When the seasons change in Alaska, you know it.
When we first came from California 30 years ago, we left behind a pretty much one-season country. It had an average temperature of 68 degrees.
We arrived in the middle of June, at Eagle River near Anchorage. There were still patches of snow on the ground and although it was light all night, all the leaves were still up tight. In one night, everything opened - roses blooms, bluebells and fireweed made bright splashes and there was a canopy of birch, alder and willow leaves, filtering the sunlight.
We were amazed.
When fall came, suddenly there was wind and the leaves turned every color, again, overnight. Now the air became cold and the ground crunched underneath our feed. Fall lasted about a week.
One day, we awoke to snow - light, cold and lovely. I had always thought those Christmas cards with sparkles on the printed snow were fake. Now, I saw those were real. And the sun disappeared, going as quickly as a pizza at a kid's party.
When spring arrived, the next year, the official day was celebrated with solstice parties all over the area, although a blizzard was in full swing. We went to the parties, in anticipation of seeing sunshine and being warm. It didn't happen till June, again. Our friend, Linda Hill, called to say we were invited to a "Grassy-Banks" party. She had found a thawed-out bank to have a picnic on. That became our tradition for the 10 years we lived in the central part of this state.
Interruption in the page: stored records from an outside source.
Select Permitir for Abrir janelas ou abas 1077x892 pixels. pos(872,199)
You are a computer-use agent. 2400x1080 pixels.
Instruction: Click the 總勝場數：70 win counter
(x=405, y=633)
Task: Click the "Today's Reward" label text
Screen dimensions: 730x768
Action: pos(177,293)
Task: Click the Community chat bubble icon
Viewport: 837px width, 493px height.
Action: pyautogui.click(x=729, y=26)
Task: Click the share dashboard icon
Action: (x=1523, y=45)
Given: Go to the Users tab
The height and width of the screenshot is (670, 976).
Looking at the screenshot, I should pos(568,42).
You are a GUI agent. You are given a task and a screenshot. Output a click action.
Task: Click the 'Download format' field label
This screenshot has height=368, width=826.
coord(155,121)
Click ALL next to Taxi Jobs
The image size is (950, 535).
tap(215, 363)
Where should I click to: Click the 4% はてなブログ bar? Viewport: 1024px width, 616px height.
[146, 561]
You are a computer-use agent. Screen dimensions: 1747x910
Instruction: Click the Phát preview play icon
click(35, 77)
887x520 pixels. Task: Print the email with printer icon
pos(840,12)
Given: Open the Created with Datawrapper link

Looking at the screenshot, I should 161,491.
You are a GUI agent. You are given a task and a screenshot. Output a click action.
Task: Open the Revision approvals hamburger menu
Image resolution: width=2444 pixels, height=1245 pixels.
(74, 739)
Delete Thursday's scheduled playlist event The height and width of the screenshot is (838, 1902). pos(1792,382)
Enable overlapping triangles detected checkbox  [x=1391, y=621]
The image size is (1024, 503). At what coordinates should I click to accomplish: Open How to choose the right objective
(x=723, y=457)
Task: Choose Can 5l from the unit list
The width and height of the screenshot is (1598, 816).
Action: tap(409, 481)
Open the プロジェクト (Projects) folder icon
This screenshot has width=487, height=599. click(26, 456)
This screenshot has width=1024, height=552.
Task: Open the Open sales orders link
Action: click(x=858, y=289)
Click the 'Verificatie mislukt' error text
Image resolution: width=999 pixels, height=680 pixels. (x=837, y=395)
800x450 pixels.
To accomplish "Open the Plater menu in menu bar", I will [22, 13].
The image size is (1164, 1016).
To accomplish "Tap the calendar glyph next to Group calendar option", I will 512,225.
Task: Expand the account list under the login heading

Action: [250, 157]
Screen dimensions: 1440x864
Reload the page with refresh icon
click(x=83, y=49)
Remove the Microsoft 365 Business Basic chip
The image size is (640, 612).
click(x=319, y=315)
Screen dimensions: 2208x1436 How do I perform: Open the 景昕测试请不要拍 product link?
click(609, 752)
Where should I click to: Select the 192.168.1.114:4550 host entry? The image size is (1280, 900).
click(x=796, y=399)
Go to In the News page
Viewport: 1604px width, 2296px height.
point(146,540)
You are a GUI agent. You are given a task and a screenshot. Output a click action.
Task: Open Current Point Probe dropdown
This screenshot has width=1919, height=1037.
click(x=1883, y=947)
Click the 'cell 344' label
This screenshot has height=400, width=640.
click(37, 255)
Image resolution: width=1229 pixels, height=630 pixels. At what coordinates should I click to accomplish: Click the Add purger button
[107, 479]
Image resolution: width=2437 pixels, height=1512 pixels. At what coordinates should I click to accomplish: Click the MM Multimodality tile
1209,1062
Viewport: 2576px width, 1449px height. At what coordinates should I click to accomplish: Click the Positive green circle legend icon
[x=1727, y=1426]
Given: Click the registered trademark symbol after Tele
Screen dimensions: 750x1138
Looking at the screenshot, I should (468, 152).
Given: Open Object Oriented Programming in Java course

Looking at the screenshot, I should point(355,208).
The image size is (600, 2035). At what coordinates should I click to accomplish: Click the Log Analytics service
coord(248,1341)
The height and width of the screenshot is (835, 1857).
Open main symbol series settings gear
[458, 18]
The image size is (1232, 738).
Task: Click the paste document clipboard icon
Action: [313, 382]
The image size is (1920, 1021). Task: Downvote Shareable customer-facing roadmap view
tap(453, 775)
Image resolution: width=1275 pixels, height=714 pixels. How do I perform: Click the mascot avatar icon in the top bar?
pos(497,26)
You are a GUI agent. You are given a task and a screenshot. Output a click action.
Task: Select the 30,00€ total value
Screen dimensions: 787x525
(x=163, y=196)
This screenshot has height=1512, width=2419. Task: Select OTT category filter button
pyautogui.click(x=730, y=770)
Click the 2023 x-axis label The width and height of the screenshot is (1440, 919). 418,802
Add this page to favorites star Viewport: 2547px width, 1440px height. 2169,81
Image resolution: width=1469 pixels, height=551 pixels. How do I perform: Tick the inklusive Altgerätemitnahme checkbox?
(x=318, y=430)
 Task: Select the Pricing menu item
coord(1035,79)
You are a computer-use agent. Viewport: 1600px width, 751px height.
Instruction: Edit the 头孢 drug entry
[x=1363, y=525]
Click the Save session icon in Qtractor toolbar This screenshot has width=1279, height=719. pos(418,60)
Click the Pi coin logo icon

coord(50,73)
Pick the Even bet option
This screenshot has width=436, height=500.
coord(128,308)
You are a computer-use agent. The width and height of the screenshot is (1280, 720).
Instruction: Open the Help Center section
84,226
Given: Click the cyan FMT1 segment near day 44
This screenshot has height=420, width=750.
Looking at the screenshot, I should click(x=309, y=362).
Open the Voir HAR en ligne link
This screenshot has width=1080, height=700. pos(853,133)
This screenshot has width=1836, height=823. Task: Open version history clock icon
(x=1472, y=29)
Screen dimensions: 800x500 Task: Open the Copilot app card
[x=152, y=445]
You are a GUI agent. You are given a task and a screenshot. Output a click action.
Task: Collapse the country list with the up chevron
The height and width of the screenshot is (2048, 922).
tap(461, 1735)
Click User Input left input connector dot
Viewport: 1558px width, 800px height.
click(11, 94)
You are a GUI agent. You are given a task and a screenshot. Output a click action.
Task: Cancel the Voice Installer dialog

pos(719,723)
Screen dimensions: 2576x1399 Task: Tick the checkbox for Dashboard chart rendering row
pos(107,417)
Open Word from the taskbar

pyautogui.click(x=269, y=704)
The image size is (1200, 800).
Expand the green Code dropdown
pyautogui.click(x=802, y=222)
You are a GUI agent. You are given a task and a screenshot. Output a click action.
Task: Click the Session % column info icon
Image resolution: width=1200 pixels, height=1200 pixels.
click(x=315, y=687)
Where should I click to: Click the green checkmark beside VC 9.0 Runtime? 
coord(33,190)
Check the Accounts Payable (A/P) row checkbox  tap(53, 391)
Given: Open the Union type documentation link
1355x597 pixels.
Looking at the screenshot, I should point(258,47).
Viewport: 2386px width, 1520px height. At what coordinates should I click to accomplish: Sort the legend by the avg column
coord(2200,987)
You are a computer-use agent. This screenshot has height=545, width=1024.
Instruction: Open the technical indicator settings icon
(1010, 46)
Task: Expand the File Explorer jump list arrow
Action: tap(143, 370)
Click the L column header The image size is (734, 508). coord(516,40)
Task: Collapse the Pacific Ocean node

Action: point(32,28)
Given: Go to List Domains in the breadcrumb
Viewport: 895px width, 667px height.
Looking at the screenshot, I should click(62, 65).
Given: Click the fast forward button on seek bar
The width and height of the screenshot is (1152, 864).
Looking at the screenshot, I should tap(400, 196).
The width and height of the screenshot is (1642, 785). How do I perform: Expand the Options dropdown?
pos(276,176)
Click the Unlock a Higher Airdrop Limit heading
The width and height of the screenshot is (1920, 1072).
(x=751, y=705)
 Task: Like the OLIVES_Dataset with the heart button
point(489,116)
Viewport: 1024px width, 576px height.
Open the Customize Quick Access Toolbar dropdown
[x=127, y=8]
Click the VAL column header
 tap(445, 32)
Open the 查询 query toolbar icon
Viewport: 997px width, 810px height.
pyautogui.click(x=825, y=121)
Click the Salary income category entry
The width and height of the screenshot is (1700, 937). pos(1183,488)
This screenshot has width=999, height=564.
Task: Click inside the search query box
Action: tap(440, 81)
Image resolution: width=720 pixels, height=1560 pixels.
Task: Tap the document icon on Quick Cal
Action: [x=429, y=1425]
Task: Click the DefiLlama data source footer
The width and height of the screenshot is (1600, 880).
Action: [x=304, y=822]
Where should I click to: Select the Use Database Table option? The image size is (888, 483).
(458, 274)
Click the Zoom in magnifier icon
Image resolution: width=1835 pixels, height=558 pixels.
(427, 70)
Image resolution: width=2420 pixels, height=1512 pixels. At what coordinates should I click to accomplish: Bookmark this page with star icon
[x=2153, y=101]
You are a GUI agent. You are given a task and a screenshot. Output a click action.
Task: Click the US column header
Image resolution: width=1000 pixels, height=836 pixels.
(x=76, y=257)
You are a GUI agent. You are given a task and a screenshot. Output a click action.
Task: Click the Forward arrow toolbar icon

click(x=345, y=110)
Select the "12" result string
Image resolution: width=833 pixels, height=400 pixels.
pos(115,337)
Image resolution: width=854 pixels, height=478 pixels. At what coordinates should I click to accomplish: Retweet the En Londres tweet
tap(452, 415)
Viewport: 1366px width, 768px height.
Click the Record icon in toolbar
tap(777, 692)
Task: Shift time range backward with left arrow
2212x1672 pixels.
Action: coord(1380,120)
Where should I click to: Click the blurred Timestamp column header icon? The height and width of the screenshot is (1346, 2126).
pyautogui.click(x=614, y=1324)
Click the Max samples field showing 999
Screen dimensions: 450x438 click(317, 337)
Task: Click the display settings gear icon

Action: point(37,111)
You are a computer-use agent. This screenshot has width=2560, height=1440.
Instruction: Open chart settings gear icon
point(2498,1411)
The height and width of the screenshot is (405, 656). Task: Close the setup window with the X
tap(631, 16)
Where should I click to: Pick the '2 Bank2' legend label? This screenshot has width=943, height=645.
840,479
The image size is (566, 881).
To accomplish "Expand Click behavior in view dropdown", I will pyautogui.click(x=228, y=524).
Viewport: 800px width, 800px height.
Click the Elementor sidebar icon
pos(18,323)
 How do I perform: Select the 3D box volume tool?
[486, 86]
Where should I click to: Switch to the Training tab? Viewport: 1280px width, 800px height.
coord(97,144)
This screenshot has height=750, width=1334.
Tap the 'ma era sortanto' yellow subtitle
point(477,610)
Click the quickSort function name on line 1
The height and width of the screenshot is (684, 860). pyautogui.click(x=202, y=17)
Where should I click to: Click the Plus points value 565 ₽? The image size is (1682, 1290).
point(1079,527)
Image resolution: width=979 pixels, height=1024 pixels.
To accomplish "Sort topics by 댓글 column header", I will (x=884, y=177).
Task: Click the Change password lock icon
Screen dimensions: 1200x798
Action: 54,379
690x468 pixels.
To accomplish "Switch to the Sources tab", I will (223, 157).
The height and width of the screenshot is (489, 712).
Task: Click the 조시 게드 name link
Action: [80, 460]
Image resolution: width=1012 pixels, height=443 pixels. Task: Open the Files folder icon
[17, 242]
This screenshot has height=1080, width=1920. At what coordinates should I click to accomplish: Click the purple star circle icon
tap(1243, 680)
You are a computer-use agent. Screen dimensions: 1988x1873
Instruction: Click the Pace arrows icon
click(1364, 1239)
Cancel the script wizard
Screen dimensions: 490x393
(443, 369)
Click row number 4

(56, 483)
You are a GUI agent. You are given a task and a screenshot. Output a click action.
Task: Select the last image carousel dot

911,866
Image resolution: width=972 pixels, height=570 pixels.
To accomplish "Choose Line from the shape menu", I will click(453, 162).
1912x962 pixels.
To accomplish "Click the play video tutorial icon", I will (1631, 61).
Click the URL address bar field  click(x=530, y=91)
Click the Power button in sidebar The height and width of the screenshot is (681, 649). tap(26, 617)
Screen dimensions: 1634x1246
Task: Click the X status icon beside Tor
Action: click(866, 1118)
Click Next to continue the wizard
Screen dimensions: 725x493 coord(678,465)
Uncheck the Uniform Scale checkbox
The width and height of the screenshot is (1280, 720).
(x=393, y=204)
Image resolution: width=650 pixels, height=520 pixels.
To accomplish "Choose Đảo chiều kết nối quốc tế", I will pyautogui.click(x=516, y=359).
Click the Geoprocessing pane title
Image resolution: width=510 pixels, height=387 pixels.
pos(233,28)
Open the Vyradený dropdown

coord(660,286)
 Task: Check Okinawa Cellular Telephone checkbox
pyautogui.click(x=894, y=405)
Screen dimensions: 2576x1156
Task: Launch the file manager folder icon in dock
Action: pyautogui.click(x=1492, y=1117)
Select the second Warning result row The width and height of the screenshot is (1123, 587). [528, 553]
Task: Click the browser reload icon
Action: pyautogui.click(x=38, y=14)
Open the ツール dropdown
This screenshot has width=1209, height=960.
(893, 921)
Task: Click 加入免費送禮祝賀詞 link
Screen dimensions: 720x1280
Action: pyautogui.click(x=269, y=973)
When we visited Juneau at Easter one year, we were amazed there were flowers blooming and the grass was not covered with white stuff! So when we moved here, we learned that Southeast Alaska has four distinct seasons. Although I think summer and fall are sort of abbreviated, I love that, when those winds blow in late August or early September, it starts fall. And when the kids put on their Halloween costumes, it's bound to lightly snow on them, signaling winter. Spring can be seen getting ready to burst forth, when those huge, soft pussy willows show off at the glacier. And when the flags go up on Egan Drive, you know it's summer.
There are other ways to see the changes, also. Those winds are a "Go" signal for folks to go off deer hunting, followed by duck and moose hunting. The signal for winter is to see all the boats up in dry-dock, and the airplanes all put on skis. Winter brings on the occasional days when Twin Lakes and Auke Lake will support both skaters and ice fishermen. The early spring brings Gold Medal Basketball and a salmon derby for winter kings. And then, as spring really shows herself, fishing begins in earnest, starting with the kids' event at Twin Lakes. Summer starts as the cruise ships arrive. All the little charter boats go forth, filled with would-be fisher persons, keeping the excitement of seeing whales, porpoises, seals and fish alive.
The end of summer is celebrated with the Golden North Salmon Derby, an event unrivaled in Alaska. You could say there is a time for everything, under heaven, in Alaska.
Ellen Northup is a longtime resident of Juneau.